Problem to work on.
Would you retype exactly the lines below, from the one containing "Image resolution: width=1270" through the end of the entries, both ends included, but not the pictures?

Supplied records.
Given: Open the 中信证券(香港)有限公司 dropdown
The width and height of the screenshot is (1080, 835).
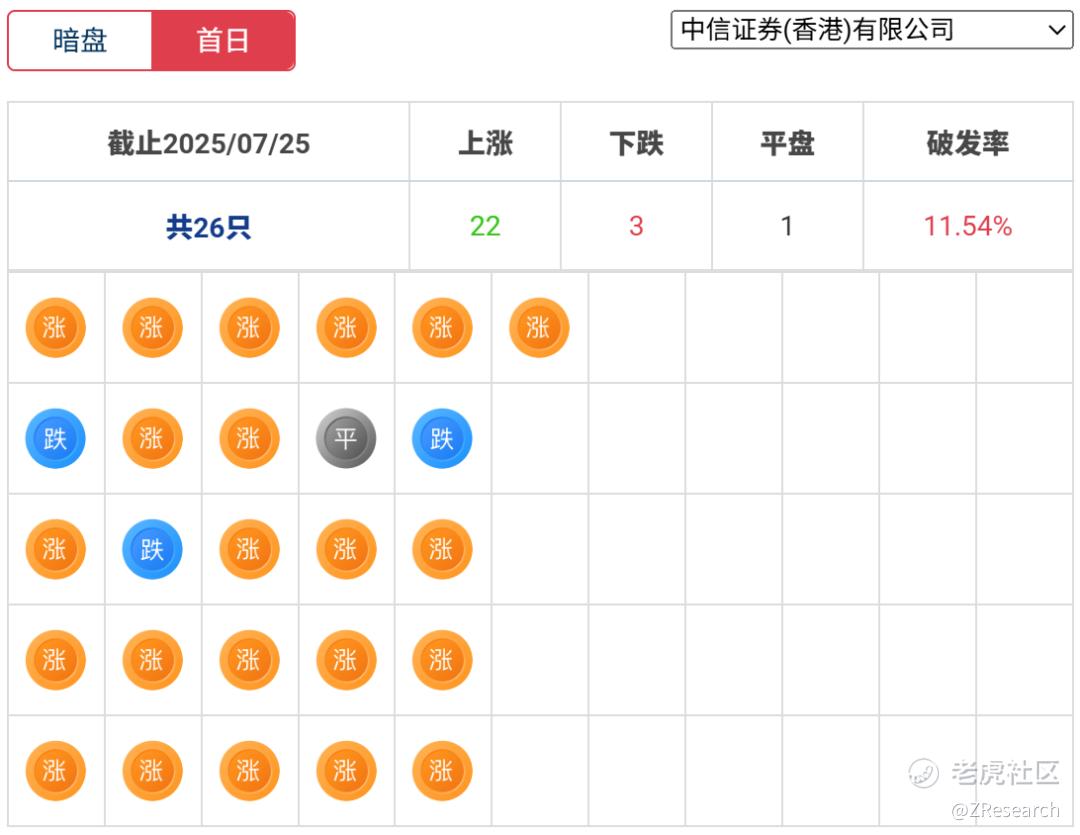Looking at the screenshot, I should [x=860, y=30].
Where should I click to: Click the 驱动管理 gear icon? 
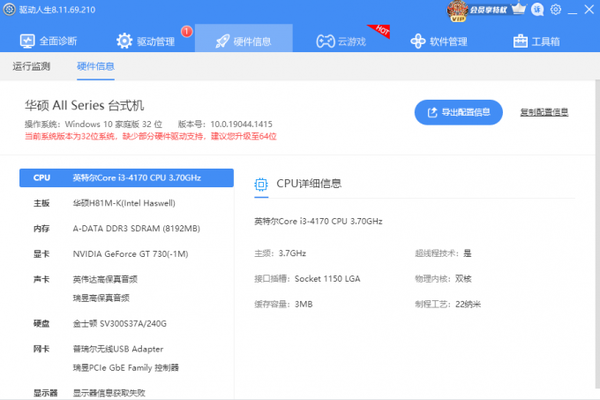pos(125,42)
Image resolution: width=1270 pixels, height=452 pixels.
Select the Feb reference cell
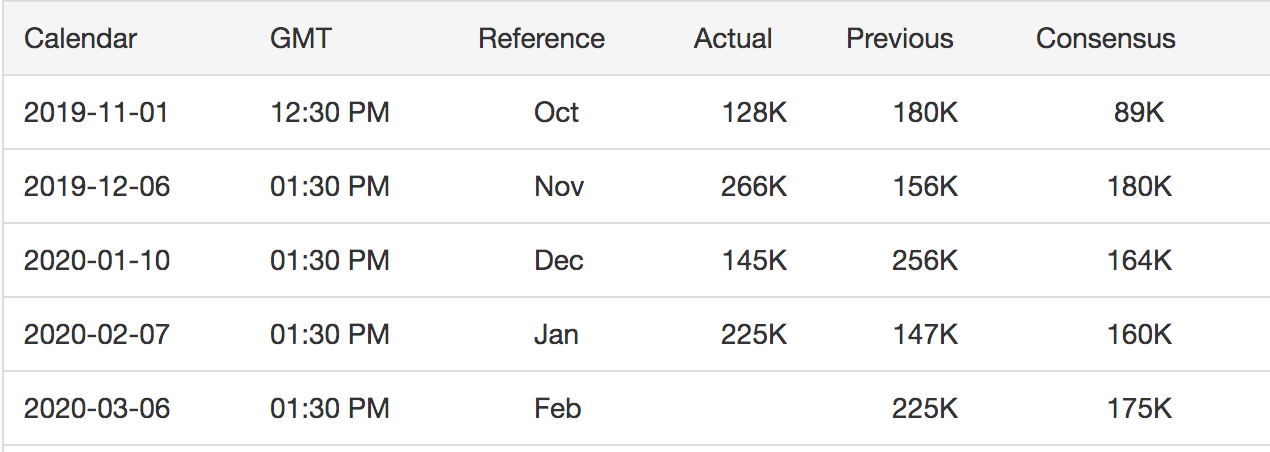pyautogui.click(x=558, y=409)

Output.
Image resolution: width=1270 pixels, height=452 pixels.
Select the Feb reference cell
pyautogui.click(x=558, y=409)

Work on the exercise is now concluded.